**Exercise instructions**
In the entries below, find the line with "Anovia Wheels (92, 1391)" and the line with "How To Leave a Review". Return those two lines and all lines between them, exactly.

**Extracted records**
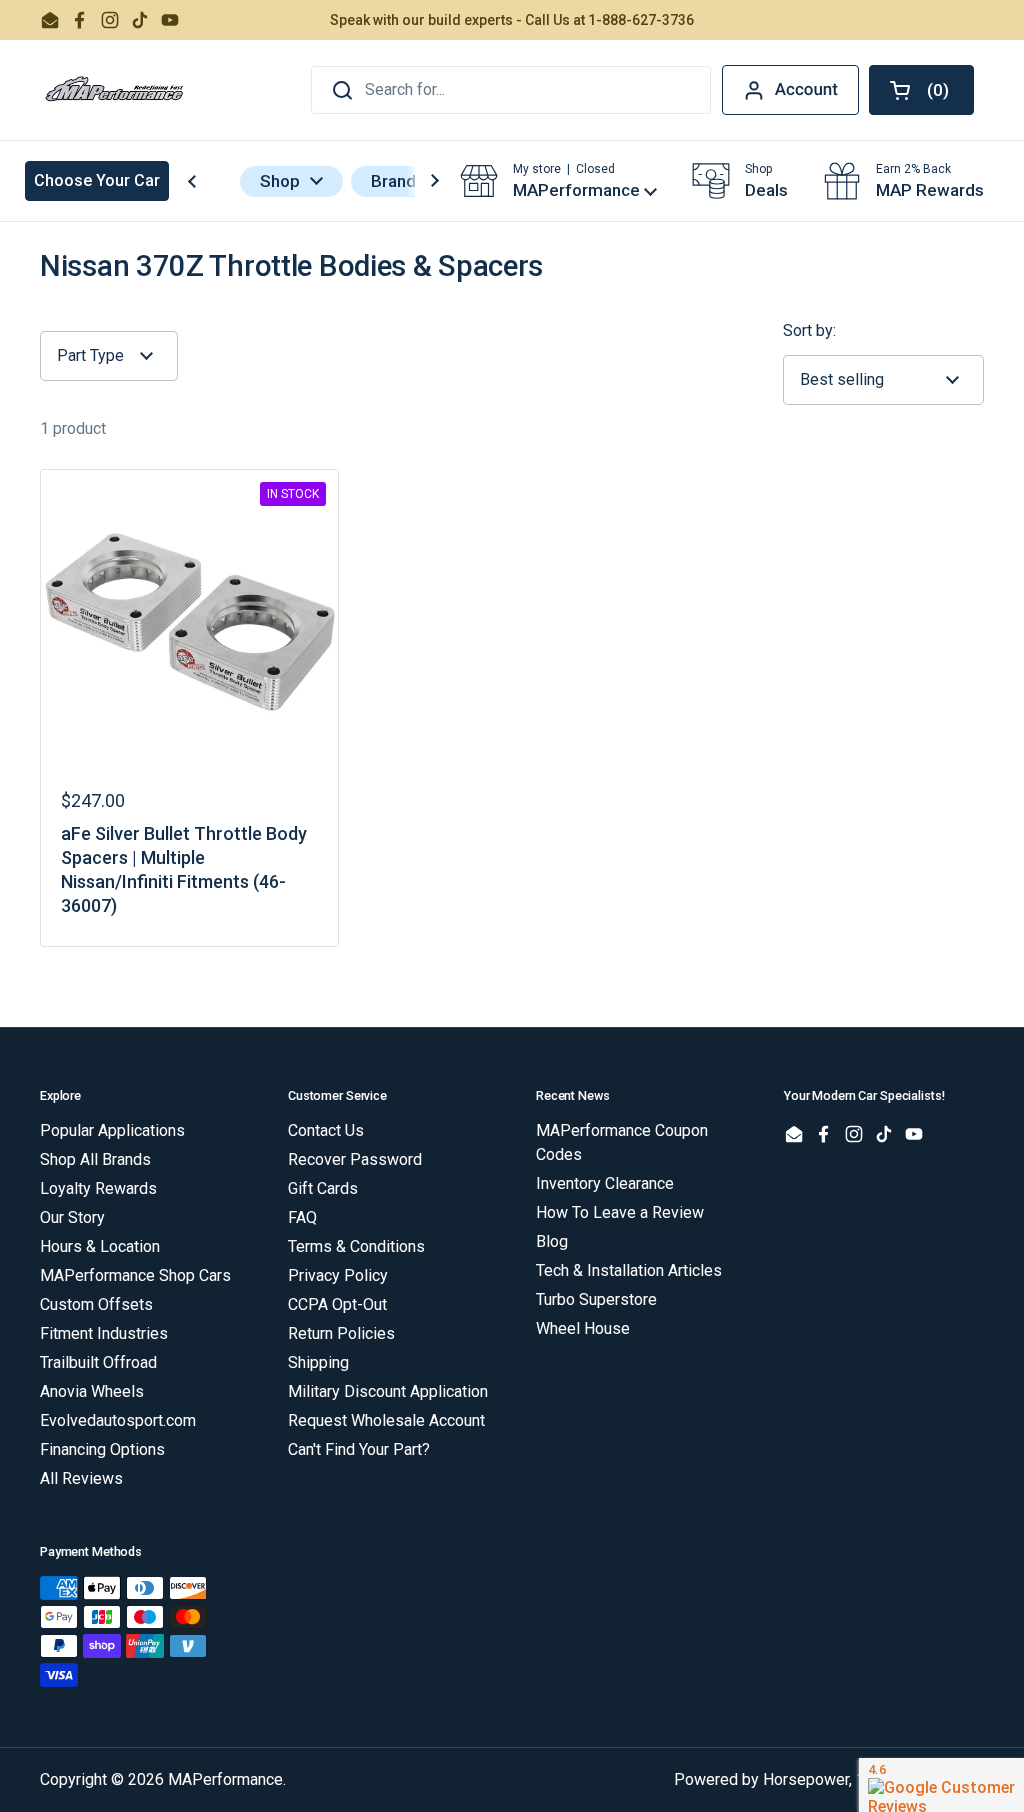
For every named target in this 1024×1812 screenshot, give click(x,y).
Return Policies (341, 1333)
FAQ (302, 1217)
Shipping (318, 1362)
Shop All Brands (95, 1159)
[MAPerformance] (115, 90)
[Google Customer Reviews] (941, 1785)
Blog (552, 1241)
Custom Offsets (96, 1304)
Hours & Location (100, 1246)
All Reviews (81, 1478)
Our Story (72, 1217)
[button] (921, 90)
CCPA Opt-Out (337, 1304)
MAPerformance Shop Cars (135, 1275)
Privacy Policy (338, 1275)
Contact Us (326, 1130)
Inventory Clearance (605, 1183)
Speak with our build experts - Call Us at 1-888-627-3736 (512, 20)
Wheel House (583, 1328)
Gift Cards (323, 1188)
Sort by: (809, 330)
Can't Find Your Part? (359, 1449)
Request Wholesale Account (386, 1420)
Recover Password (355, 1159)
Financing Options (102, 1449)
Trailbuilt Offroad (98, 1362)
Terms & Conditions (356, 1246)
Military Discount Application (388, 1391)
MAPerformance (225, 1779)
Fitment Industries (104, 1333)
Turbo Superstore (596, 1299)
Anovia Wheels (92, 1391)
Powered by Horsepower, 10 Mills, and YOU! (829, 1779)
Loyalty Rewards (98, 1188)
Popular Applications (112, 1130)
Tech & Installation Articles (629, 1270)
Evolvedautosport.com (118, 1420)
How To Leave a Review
---
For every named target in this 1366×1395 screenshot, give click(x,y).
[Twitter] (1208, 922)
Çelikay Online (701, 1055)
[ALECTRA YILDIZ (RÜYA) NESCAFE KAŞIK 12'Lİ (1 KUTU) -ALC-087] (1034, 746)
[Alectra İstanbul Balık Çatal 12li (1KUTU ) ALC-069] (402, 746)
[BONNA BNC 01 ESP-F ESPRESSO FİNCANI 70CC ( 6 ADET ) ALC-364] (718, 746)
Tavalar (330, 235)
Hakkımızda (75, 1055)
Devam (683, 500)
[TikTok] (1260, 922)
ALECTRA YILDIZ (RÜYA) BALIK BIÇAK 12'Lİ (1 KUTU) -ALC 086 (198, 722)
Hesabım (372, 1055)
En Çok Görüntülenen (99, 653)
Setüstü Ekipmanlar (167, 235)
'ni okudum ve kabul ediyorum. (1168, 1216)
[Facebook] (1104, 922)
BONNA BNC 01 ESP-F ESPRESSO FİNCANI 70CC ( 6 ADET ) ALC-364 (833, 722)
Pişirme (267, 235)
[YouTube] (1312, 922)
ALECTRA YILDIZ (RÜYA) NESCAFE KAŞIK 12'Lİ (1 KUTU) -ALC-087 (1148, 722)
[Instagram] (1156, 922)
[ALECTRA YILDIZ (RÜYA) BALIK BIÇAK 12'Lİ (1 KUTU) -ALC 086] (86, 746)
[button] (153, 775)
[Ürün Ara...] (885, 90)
==
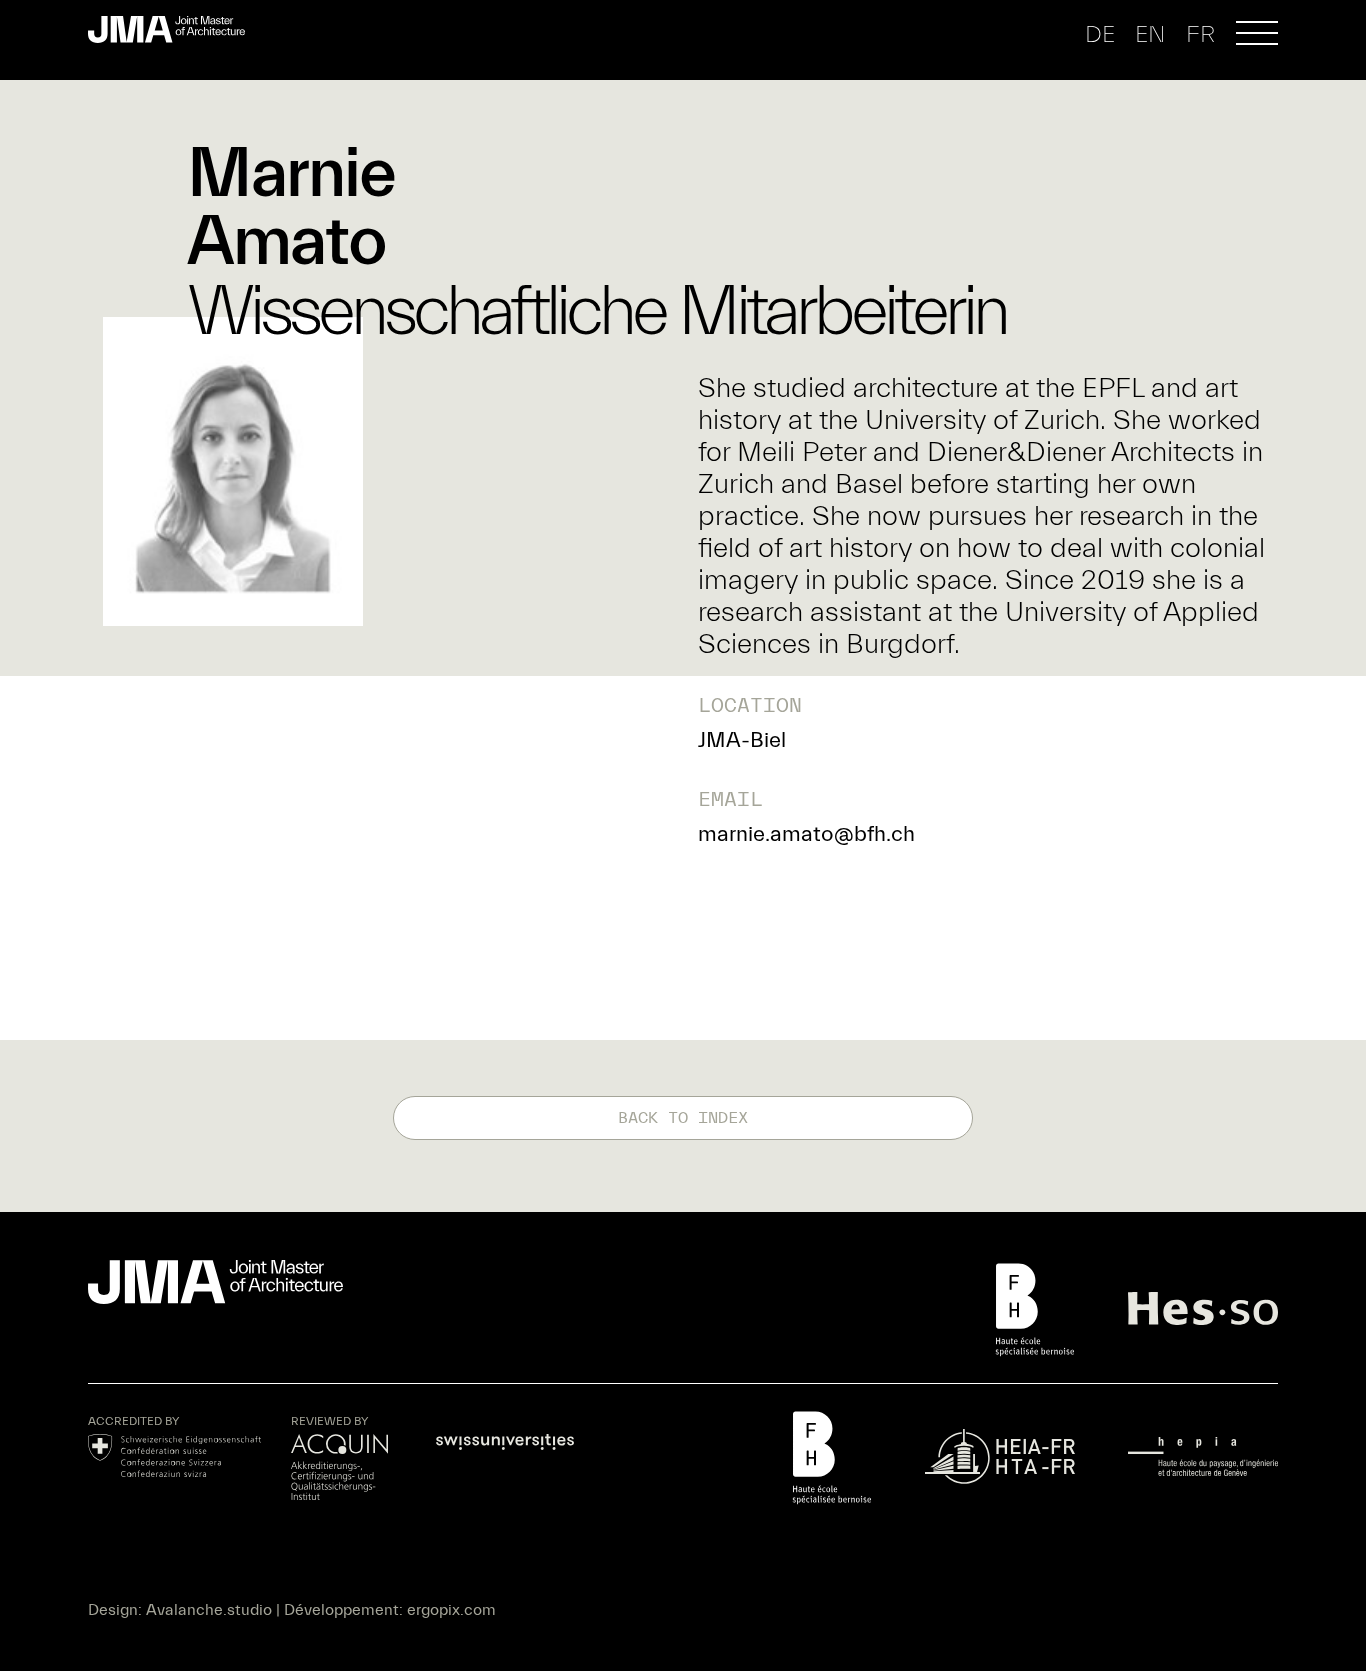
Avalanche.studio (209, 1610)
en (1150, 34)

**Task response**
Anovia Wheels (92, 1391)
Powered by Horsepower, 10 Mills, and YOU! (829, 1779)
Loyalty Rewards (98, 1188)
Popular Applications (112, 1130)
Tech & Installation Articles (629, 1270)
Evolvedautosport.com (118, 1420)
How To Leave a Review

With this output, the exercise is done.